Yesterday, the UK government confirmed it plans a retail sale of its remaining 9.2% shareholding in bailed-out Lloyds, returning the shares to the private sector between 2016 and 2017.

Of the UK’s big-four banks, only Lloyds had beaten the FTSE 100 index since 2012. Royal Bank of Scotland, HSBC and Barclays all lagged by 30%-50%.

“There are plenty of reasons why profit and competitiveness may decouple,” said Lex.

“A lack of competition can breed inefficiency, so shareholders never see the profits,” it said, pointing at middlemen (such as overpaid staff) scooping out the benefits instead.

Moreover, externally imposed constraints, such as capital requirements or more compliance spending, could also weigh on returns. It is true that the big-four banks are also continuing to pare bad debts and misconduct fines, these often dating back some years.

Against this backcloth, the Competition and Markets Authority (CMA) claimed to have multiple grounds for its umpteenth banking investigation in recent years – market concentration, bad service and customer neglect.

Yesterday, the CMA proposed banks cap unauthorised overdraft fees and be required to join a price-comparison website. Its proposals – after a 19-month probe, and ignoring calls for a break-up – drew flak from consumer groups and posed questions for investors.

“Shouldn’t a highly consolidated industry that serves customers poorly be rewarding shareholders handsomely?” queried Lex. “UK banking is evidence against.”

Lex further contended that all of this threw the smallness of the CMA’s available remedies into relief.
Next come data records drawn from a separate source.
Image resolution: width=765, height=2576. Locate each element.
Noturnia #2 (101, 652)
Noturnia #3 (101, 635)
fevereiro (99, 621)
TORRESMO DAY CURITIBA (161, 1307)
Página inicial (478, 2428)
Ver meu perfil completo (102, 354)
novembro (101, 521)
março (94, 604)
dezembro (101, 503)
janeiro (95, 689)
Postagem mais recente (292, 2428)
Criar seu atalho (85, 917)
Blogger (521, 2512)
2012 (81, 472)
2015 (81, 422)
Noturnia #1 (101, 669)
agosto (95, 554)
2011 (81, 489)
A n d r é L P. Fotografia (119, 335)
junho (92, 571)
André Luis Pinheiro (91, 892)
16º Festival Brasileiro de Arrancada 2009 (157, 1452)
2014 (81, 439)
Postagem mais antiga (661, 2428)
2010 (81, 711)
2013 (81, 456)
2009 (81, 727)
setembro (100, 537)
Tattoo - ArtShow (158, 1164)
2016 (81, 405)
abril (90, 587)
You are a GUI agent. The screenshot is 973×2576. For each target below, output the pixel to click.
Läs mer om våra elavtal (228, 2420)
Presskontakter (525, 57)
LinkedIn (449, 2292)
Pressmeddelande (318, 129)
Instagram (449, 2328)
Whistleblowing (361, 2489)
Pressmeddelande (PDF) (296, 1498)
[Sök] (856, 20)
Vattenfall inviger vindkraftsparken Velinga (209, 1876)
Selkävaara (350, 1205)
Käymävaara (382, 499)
“Apart from self-determined caps on overdraft charges, most depend on bank customers shedding their habitual torpor and shopping around, in response to yet more information and apps,” said Lex, noting the presence of competition for challenger banks non-bank forms of payment.

“Yesterday’s collective shrug from both complainants and the markets is easy to understand.”

Meantime, Premier Foods is struggling to justify its rebuff of a 65p-a-share takeover tilt from US outfit McCormick after the Mr Kipling owner booked another set of lacklustre full-year results, said The Daily Telegraph's Questor column.

The argument that any offer “substantially undervalues the company and its prospects” was used so often as to be essentially meaningless, Questor said, contending that while it was true there could be some value in Premier, the questions of to whom it accrued was a good deal more opaque.

Premier’s chief executive, Gavin Darby, believed he was justified in rebuffing the McCormick offer, given his recently restructured charge was now on the track to recovery.

The target for sales growth this year and the next had been bumped up to 2%–4%, apparently to prove a point, said Questor, which has a Sell rating on the stock and noted previous attempts to drive 3% sales growth in Premier’s largest eight brands was quit in 2014.

The question for investors was whether or not they might have been better served by accepting the 65p-a-share cash rather than holding on at 40p for the long-awaited recovery, which would have to be achieved against food-price deflation and market distaste for high-sugar processed foods.

“The offer may not come again as Premier Foods has now effectively swallowed a poison pill by signing a relationship agreement with Japan's Nissin Foods." Nissin has taken a 19.9% stake in the company and the right to appoint a non-executive director to the board,” Questor observed.